WASHINGTON – The largest-ever wave of immigration to the United States from a single country has ended and may have started to reverse as growing numbers of Mexicans return to their homeland, according to a study released Monday by the Pew Hispanic Center.
The pause in immigration to the north is the result of different factors, including the sharp contraction of the U.S. construction industry, greater vigilance along the border, the increase in deportations and Mexico’s long-term decline in birth rates, Pew says.
The population of Mexican origin in the United States, which up until 1930 was under 1 million, began to increase at an accelerating rate in 1970.
“The U.S. today has more immigrants from Mexico alone – 12.0 million – than any other country in the world has from all countries of the world,” the report notes, adding that Mexicans make up nearly 30 percent of all foreign-born residents of the United States.
Pew said that it is possible that the wave of Mexican immigration into the United States will once again begin increasing as the U.S. economy recovers.

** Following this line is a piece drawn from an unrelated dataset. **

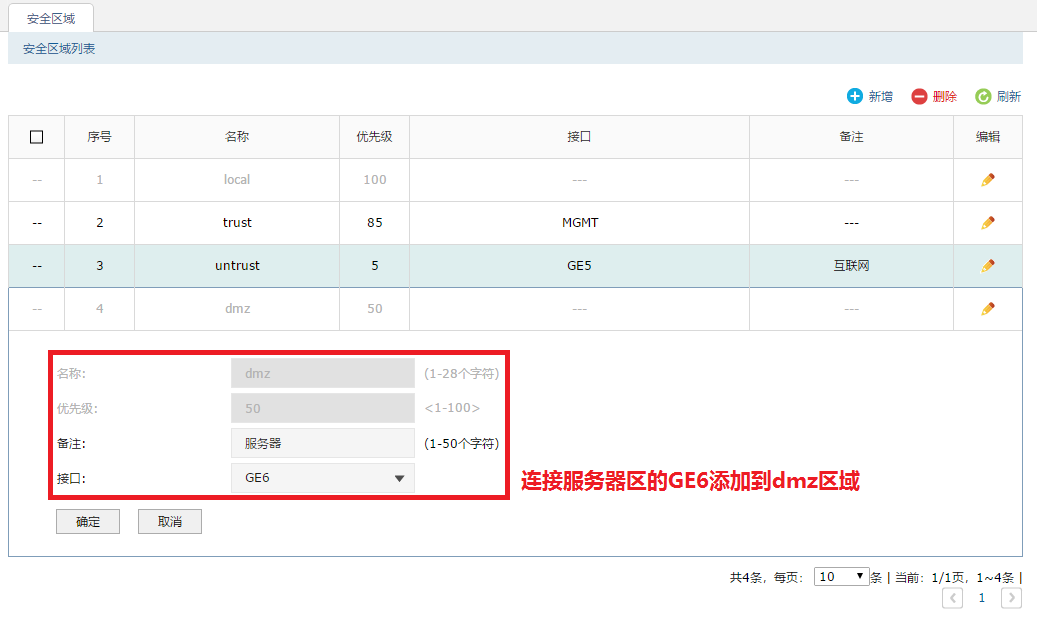Click the 备注 input field with 服务器
The width and height of the screenshot is (1037, 619).
point(322,443)
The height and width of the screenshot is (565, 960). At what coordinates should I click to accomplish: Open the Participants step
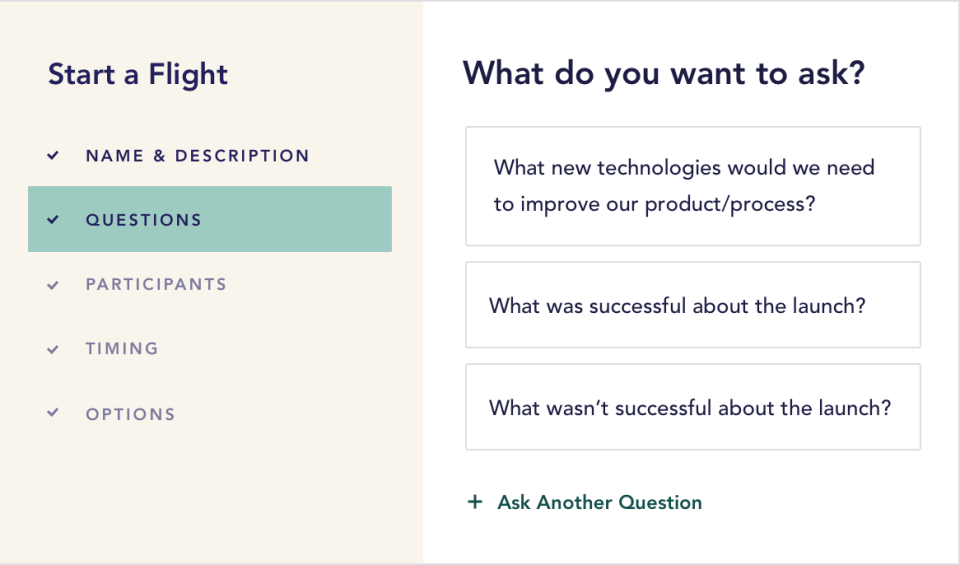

“Compared with other foreign-born residents of the U.S., Mexican-born immigrants are younger, less educated and less likely to speak English very well,” the Pew report says, citing tabulations from the 2010 American Community Survey.
Almost 51 percent of Mexican immigrants are living in the United States illegally, and 58 percent of the country’s approximately 11.2 million undocumented immigrants are Mexicans.
“The sharp downward trend in net migration from Mexico began about five years ago and has led to the first significant decrease in at least two decades in the unauthorized Mexican population,” the Pew report says.
Between 1995 and 2000, the study says, some 670,000 people migrated from the United States to Mexico compared with 2.94 million who traveled from Mexico to the United States.
During the period 2005 to 2010, 1.39 million people went from the United States to Mexico compared with a migration of 1.37 million going in the other direction.
“Of the 1.4 million people who migrated from the U.S. to Mexico since 2005, including about 300,000 U.S.-born children, most did so voluntarily, but a significant minority were deported and remained in Mexico,” according to Pew.
Between 2000 and 2010, births exceeded immigration as a cause of growth in the Mexican-American population.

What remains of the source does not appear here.